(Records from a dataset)
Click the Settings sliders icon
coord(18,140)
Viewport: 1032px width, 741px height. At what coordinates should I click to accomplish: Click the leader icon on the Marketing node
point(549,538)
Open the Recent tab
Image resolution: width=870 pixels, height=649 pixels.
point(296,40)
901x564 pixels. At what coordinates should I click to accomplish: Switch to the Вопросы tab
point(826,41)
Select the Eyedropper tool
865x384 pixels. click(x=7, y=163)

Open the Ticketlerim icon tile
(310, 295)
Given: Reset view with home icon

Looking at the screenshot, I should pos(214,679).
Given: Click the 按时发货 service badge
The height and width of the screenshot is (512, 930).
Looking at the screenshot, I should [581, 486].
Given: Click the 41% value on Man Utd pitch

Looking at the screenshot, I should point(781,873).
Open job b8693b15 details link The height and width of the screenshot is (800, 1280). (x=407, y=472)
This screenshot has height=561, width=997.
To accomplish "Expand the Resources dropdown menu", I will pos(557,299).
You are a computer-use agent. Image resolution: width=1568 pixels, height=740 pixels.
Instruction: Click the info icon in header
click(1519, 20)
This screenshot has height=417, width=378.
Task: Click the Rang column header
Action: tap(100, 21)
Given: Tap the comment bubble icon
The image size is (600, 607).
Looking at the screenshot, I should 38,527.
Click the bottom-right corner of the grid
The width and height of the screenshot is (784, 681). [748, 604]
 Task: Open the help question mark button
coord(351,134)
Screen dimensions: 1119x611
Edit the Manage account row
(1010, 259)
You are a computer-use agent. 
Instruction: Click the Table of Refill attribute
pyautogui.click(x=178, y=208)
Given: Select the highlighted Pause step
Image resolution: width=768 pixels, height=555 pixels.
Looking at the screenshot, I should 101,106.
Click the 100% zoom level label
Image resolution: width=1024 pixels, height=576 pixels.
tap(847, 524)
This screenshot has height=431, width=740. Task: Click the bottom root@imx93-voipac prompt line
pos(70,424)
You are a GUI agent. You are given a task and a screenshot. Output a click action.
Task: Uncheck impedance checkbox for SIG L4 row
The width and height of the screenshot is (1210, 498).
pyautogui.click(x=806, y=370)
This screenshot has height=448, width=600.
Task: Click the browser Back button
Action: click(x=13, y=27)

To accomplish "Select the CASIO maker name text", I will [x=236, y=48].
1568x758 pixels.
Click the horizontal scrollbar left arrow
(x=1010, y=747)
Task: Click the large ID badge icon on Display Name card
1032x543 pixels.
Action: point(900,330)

_What to work on:_ Give back the records above exactly, limited to the lines between the one holding "You are a computer-use agent. Image" and the one holding "Task: Uncheck impedance", inclusive.

_Task output:_
You are a computer-use agent. Image resolution: width=1568 pixels, height=740 pixels.
Instruction: Click the info icon in header
click(1519, 20)
This screenshot has height=417, width=378.
Task: Click the Rang column header
Action: tap(100, 21)
Given: Tap the comment bubble icon
The image size is (600, 607).
Looking at the screenshot, I should 38,527.
Click the bottom-right corner of the grid
The width and height of the screenshot is (784, 681). [748, 604]
 Task: Open the help question mark button
coord(351,134)
Screen dimensions: 1119x611
Edit the Manage account row
(1010, 259)
You are a computer-use agent. 
Instruction: Click the Table of Refill attribute
pyautogui.click(x=178, y=208)
Given: Select the highlighted Pause step
Image resolution: width=768 pixels, height=555 pixels.
Looking at the screenshot, I should 101,106.
Click the 100% zoom level label
Image resolution: width=1024 pixels, height=576 pixels.
tap(847, 524)
This screenshot has height=431, width=740. Task: Click the bottom root@imx93-voipac prompt line
pos(70,424)
You are a GUI agent. You are given a task and a screenshot. Output a click action.
Task: Uncheck impedance checkbox for SIG L4 row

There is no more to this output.